In [0]:
# install library
# %pip install requests
# %pip install python-dotenv

In [0]:
import requests
import os
from dotenv import load_dotenv

# read data from api
def read_data(base_url, endpoint, api_key):
    # 1. api information
    api_endpoint = endpoint
    url = f"{base_url}{api_endpoint}"

    # set initial variables
    all_data = []
    page = 1
    perPage = 500
    api_key = api_key    

    # 2. get data
    while True:
        params = {
            "page" : page,
            "perPage" : perPage,
            "serviceKey" : api_key
        }
        # send api request
        response = requests.get(url, params)
        # check request status
        if response.status_code == 200:
            data = response.json()
            # using .get() in case there is no data returned.

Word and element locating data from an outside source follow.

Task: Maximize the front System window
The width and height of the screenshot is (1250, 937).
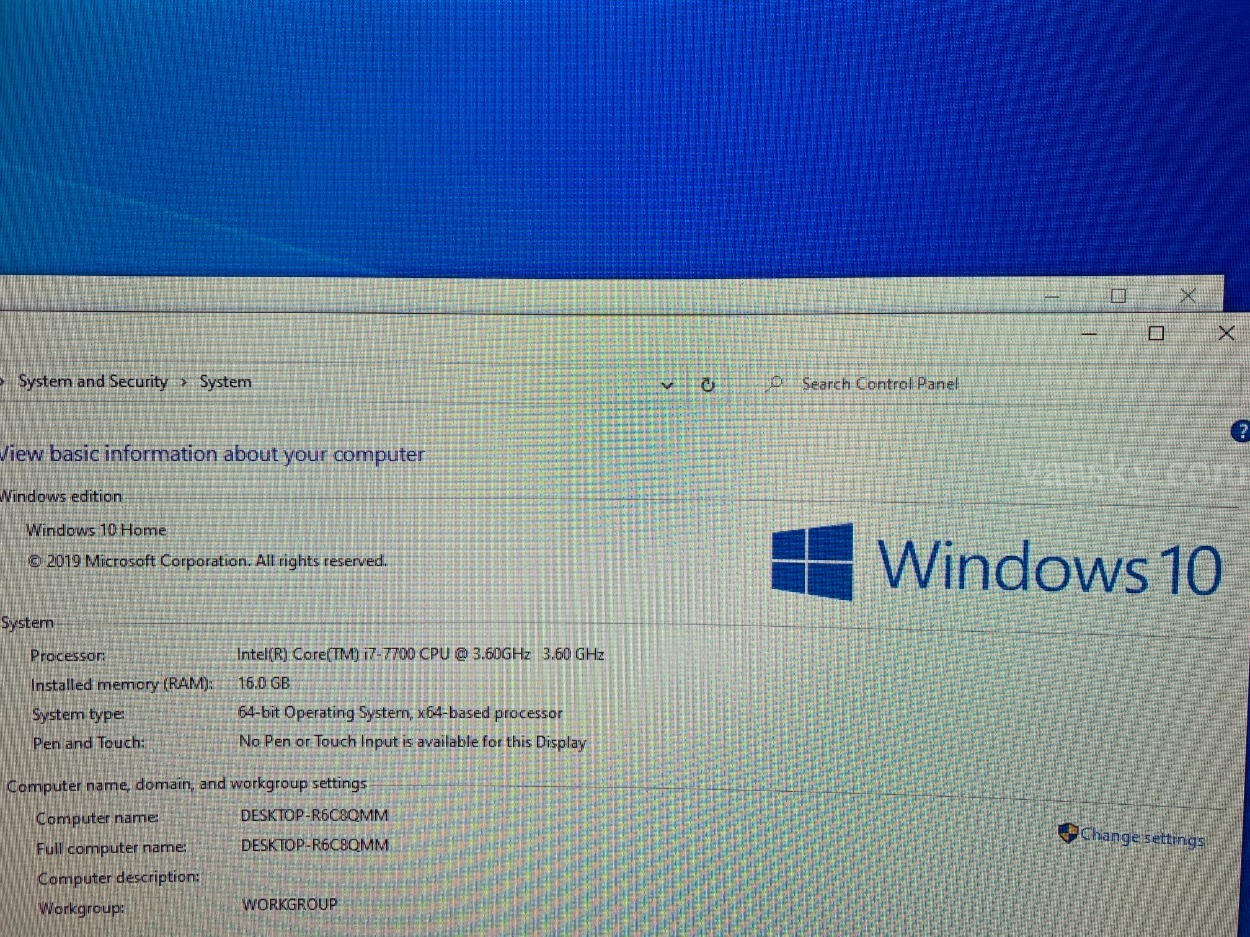Action: click(x=1156, y=333)
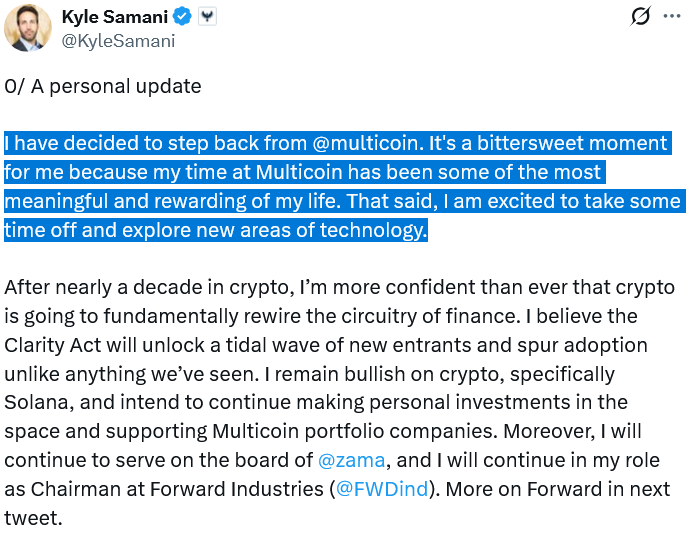Click the '0/ A personal update' line
692x538 pixels.
(103, 86)
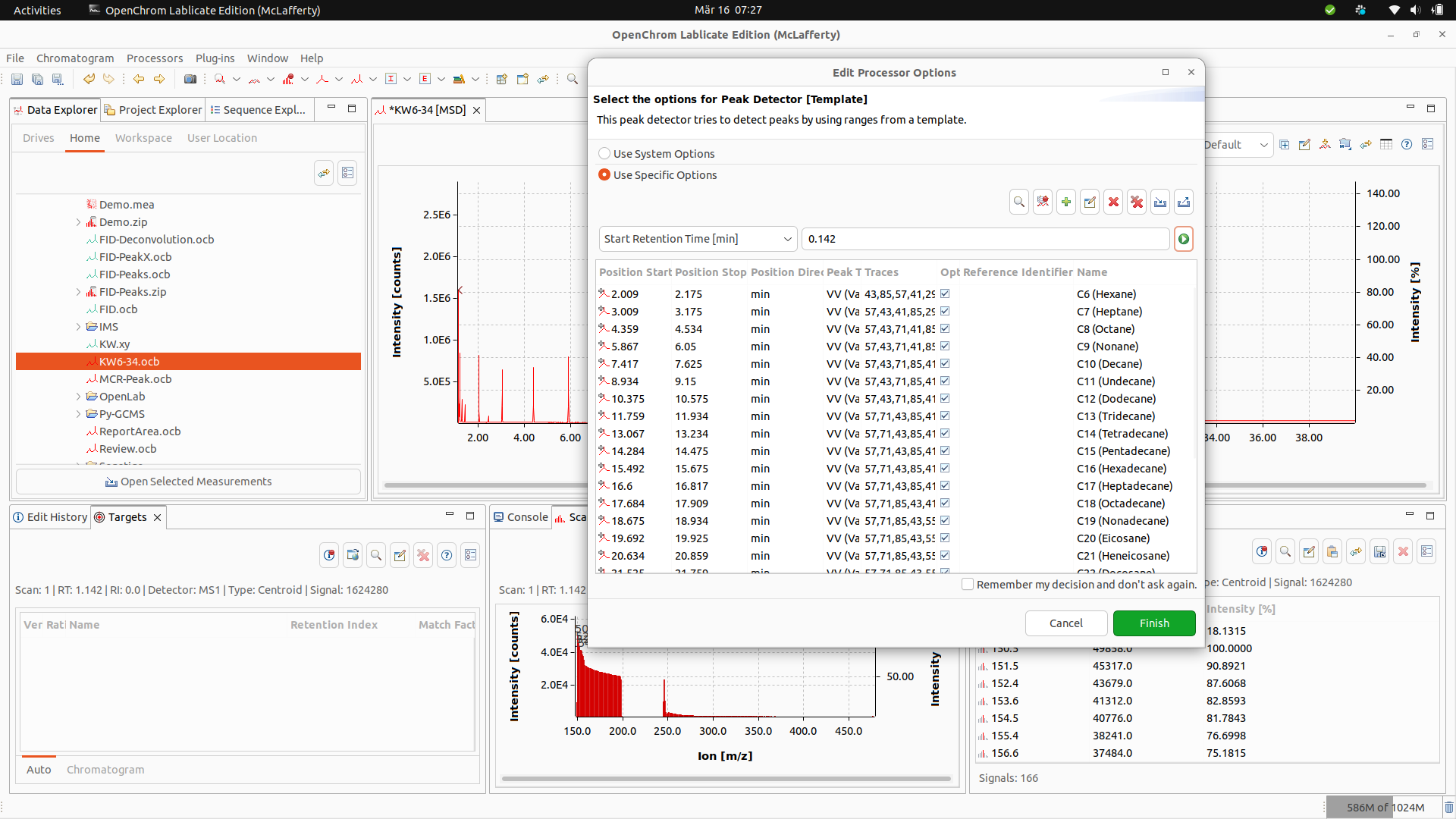Expand the Demo.zip tree item

pyautogui.click(x=78, y=221)
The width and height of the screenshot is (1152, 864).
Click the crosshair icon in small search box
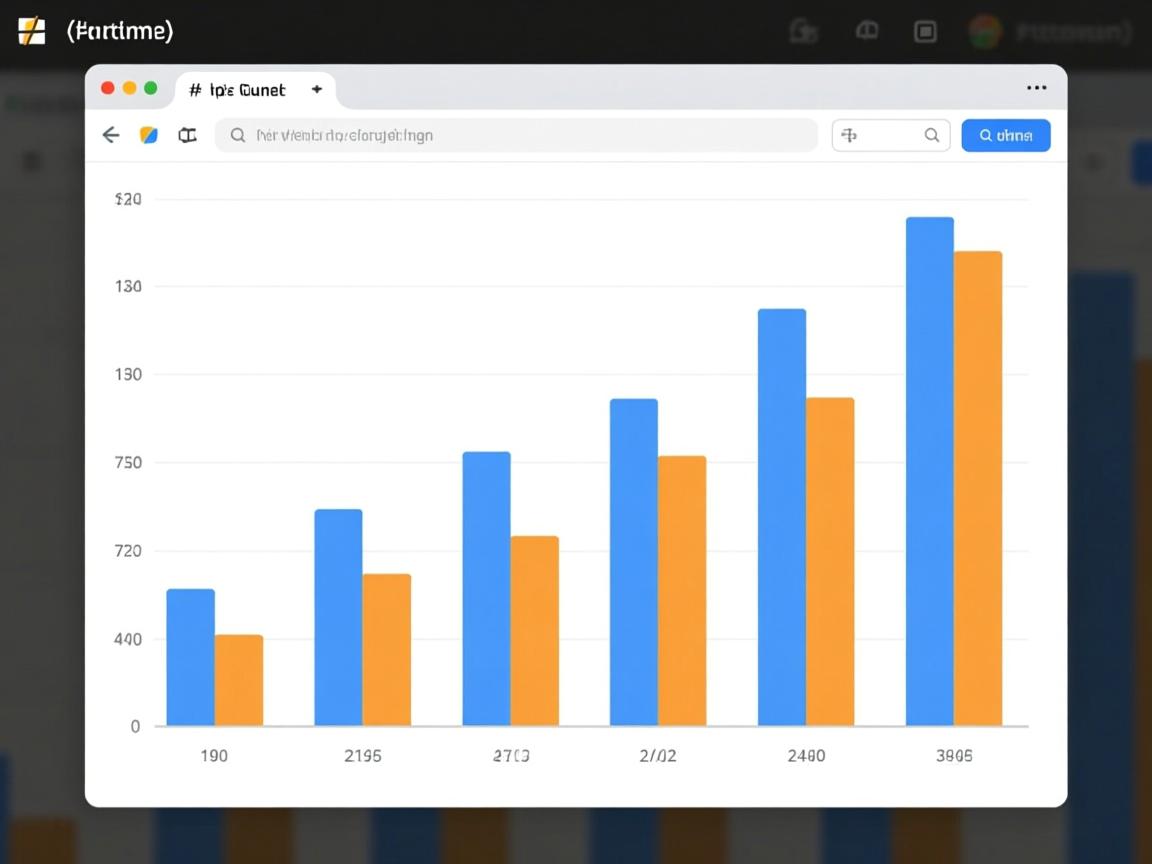849,135
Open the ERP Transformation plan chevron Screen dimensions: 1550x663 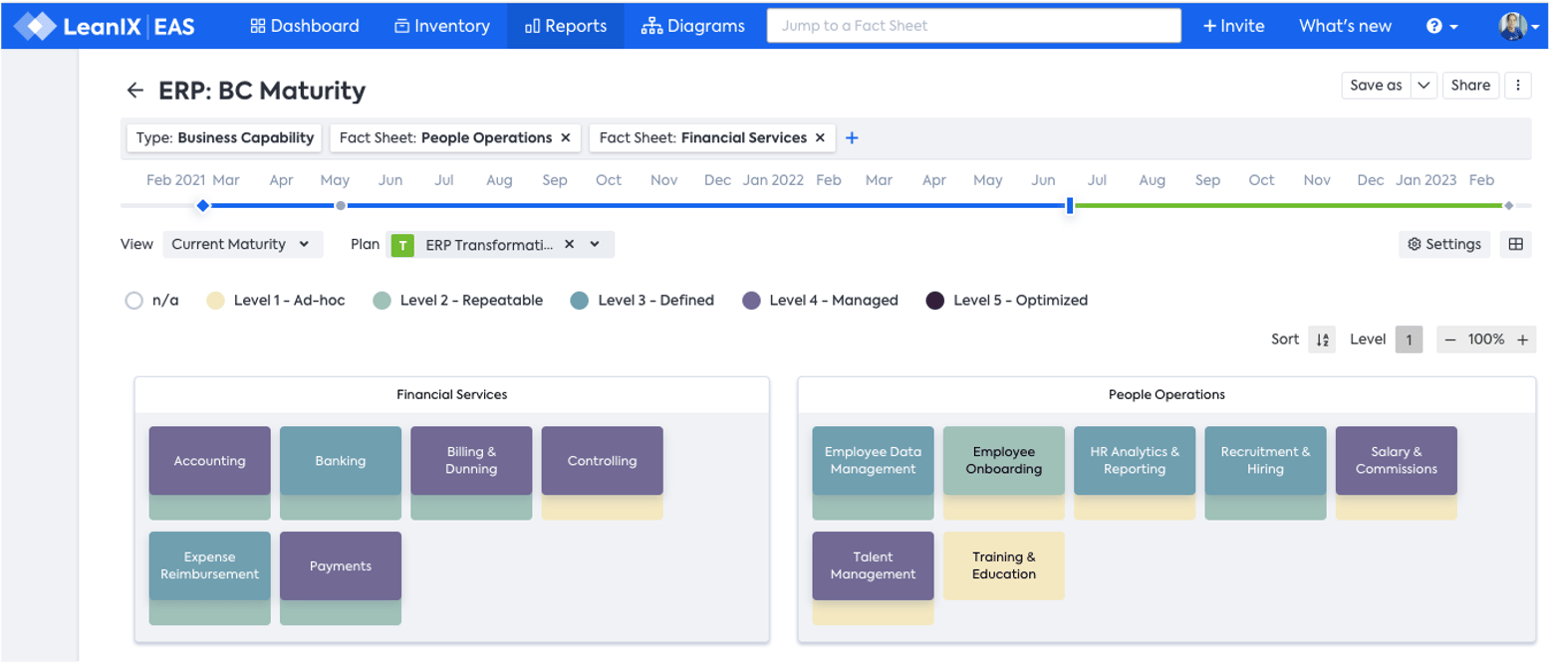click(594, 244)
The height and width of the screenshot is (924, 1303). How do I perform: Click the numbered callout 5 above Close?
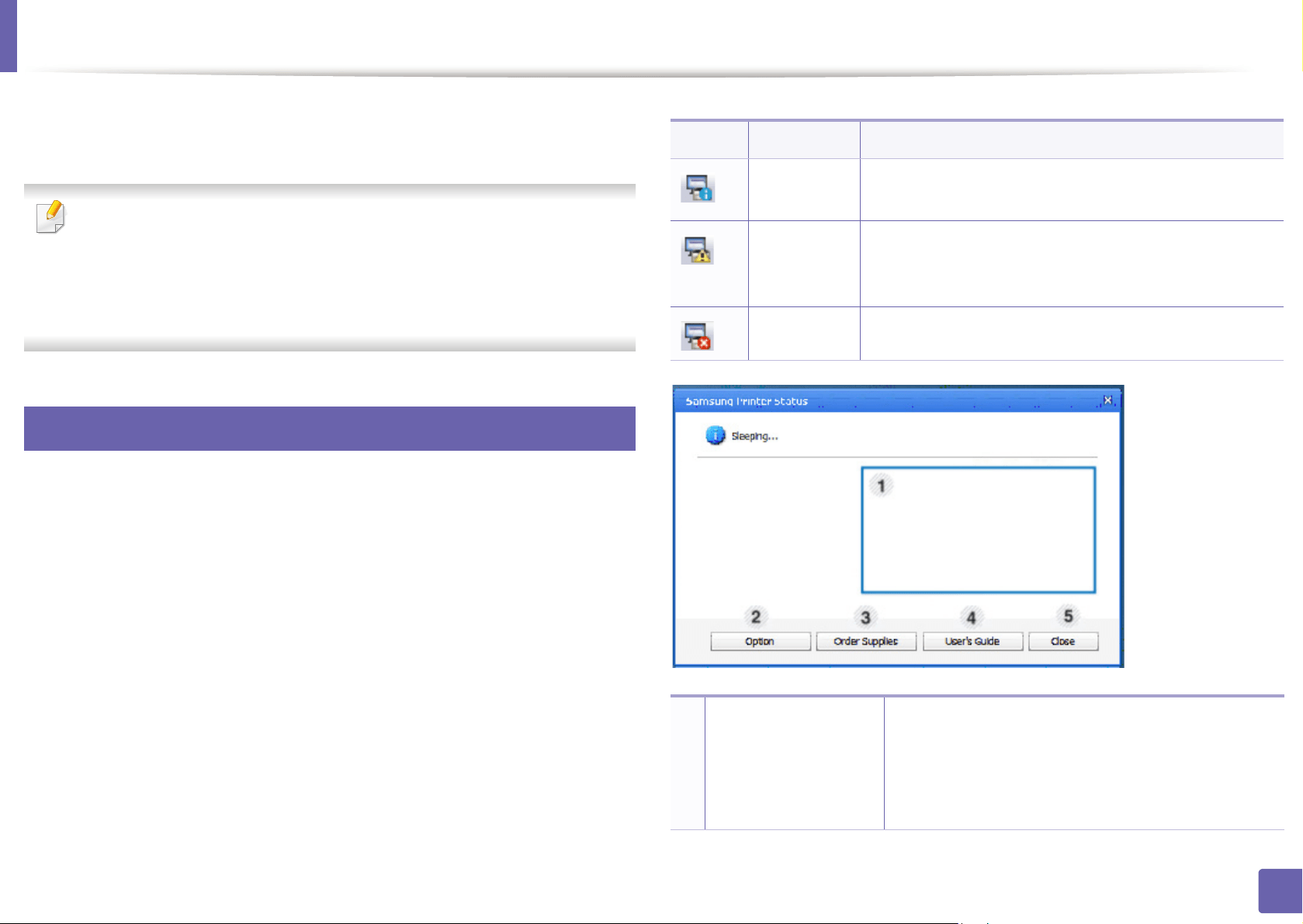point(1069,616)
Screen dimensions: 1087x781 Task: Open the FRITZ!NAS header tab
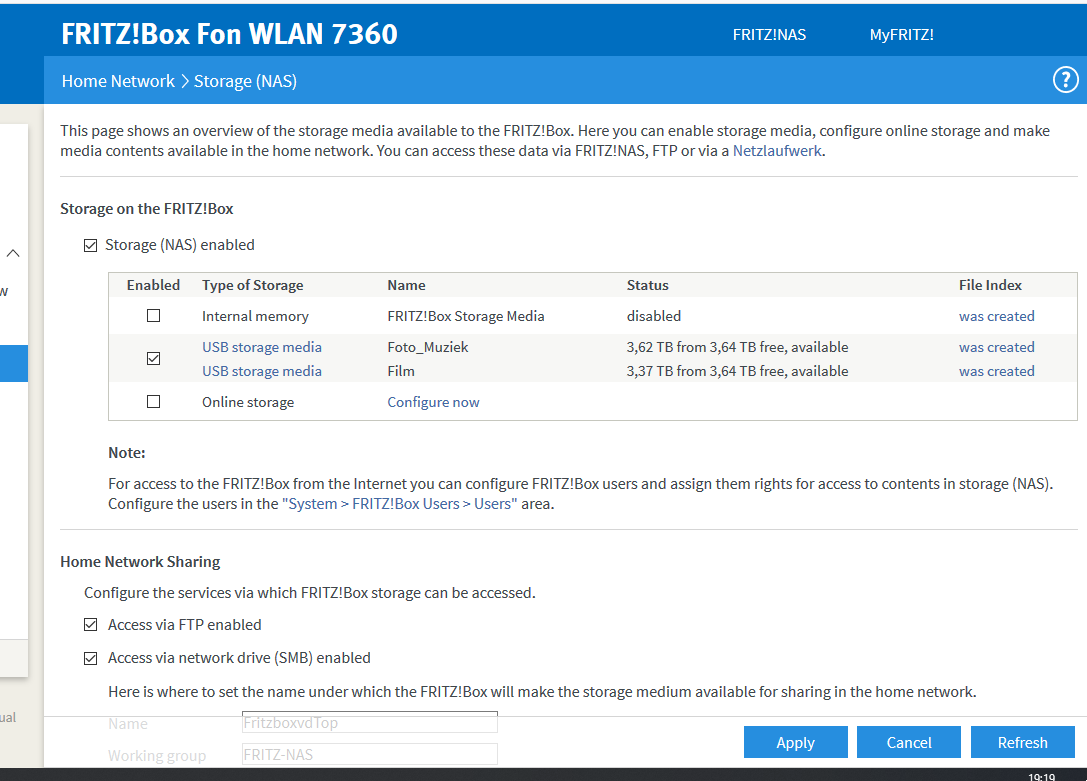click(x=769, y=34)
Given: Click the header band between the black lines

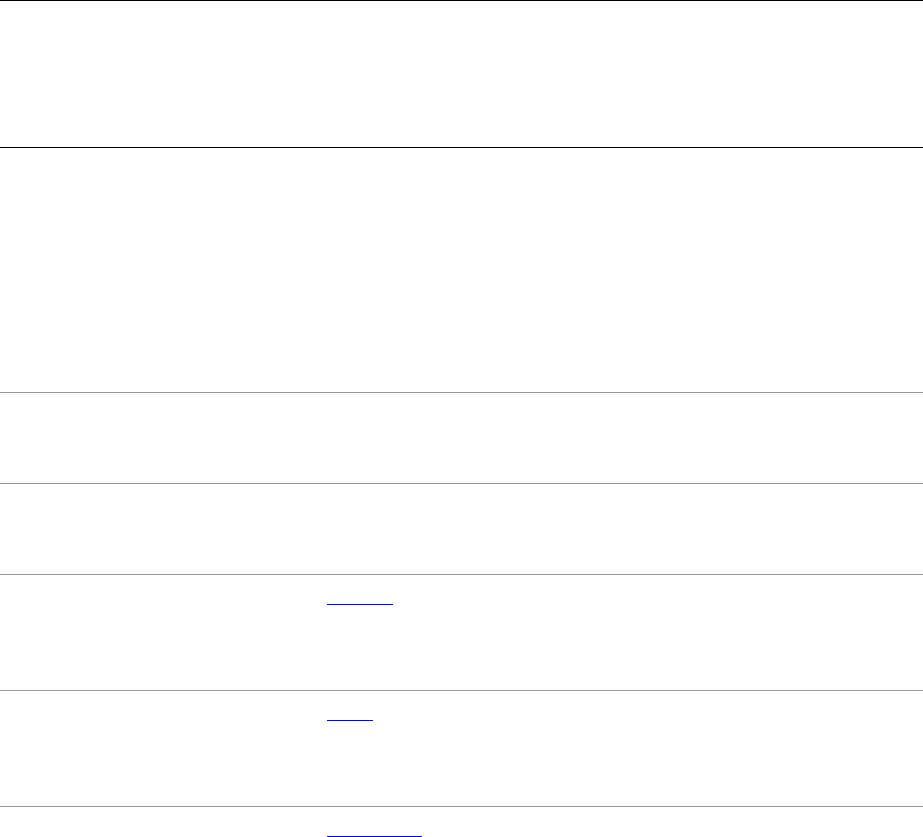Looking at the screenshot, I should 462,74.
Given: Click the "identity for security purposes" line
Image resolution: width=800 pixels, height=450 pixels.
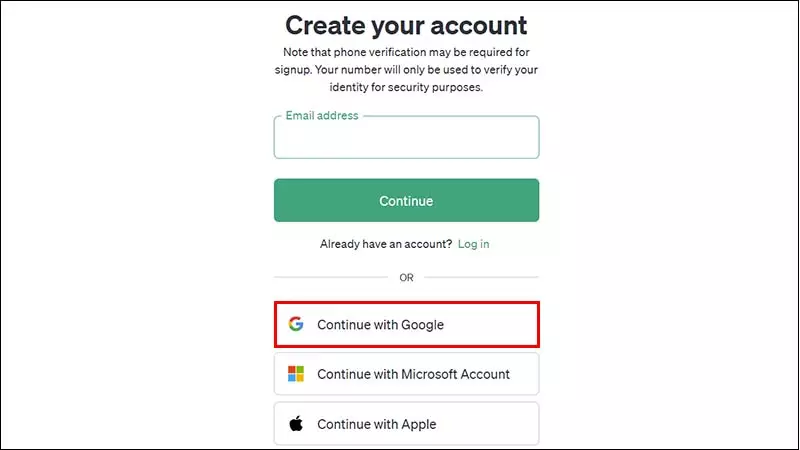Looking at the screenshot, I should click(406, 87).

In that case, new_data will be []
            new_data = data.get("data", []) 
            # new_data is empty, escape the loop
            if len(new_data) == 0:
                break
            # add the data to the all_data
            all_data.append(new_data)
            # move to the next page
            page += 1
        # error on request -> escape the look
        else:
            print(f"error code: {response.status_code}")
            print(f"error message: {response.text}")
            # side note: if this was a ELT pipeline, unless the error is 4xx, 
            # I would have implemented retry mechanism with incremental gaps 
            # between the tries before failing the pipeline, maybe three times.
            break
    return all_data

# load environment variables from .env
load_dotenv() 
## call API_KEY saved in .env
api_key = os.getenv("API_KEY") 
base_url = "https://api.odcloud.kr/api"



In [0]:
# get a list of endpoint from a textfile
with open("resident_endpoints.txt", "r") as f:
    endpoints_to_read = [line.strip() for line in f]

total_results = {}
i = 1
# loop through each endpoint 
for ep in endpoints_to_read:
    print(f"processing.. {i}/{len(endpoints_to_read)}")
    result_data = read_data(base_url, ep, api_key)
    total_results[ep] = result_data
    i += 1
    
    
print("--- All processes finished ---")


In [0]:
# prepare data for dataframe
# I will pair endpoint and values
# currently, total_results is a dictionary with:
# key : endpoint
# value : nested list of json object lists from each page
import json

bronze_data = []
# Unnests pages and records, pairing each record with its source endpoint.
for endpoint, pages in total_results.items():
    # flatten nested records from each page in
    records = [item for page in pages for item in page]
    # same as: 
    #   for page in pages:
    #       for item in page:
    #           records.append(item)

    bronze_data.append((endpoint, json.dumps(records, ensure_ascii=False))) 
    # dumps: dump+s(string)
    # ensure_ascii= False: keep Korean words as is




In [0]:
from pyspark.sql import SparkSession
from pyspark.sql.types import StructField, StructType, StringType

spark = SparkSession.builder.appName("resident_ingest").getOrCreate()


In [0]:
apidata_schema = StructType([
    StructField("endpoint", StringType(), False),
    StructField("value", StringType(), False)
])
df = spark.createDataFrame(data = bronze_data, schema= apidata_schema)


In [0]:
df.write\
    .format("delta")\
    .mode("overwrite")\
    .saveAsTable("workspace.growth_poc.bronze_residents")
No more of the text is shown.